[Material shown Boundary: Start]

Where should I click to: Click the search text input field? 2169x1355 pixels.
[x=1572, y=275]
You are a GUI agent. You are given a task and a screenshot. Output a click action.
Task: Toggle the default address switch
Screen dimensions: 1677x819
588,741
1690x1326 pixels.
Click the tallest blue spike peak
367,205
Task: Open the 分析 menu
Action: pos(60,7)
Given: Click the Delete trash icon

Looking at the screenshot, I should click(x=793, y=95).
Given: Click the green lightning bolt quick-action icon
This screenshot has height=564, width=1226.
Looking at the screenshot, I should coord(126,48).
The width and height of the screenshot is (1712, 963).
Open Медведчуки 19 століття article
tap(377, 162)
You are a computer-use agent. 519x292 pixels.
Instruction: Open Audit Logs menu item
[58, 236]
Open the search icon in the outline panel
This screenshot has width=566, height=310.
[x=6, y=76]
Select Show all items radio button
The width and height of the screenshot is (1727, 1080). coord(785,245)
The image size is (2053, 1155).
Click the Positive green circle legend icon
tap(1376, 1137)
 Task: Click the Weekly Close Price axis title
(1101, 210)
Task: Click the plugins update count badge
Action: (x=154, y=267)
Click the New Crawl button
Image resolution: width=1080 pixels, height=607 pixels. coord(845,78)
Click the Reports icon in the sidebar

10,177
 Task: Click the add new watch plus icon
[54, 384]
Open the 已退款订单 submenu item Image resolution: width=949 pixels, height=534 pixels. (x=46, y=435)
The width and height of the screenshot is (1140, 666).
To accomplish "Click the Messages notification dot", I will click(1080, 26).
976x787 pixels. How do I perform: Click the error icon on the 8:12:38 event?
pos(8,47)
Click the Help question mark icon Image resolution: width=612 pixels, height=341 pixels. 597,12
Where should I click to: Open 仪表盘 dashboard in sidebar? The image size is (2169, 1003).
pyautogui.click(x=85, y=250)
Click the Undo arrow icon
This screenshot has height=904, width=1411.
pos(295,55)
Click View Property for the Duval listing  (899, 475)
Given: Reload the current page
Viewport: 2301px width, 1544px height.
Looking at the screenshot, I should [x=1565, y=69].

[Material shown Boundary: End]

> _What you are asked to do_
Return each line from the data where the string "agent" can be found.

> _Output for this task_
You are a GUI agent. You are given a task and a screenshot. Output a click action.
You are a computer-use agent. 519x292 pixels.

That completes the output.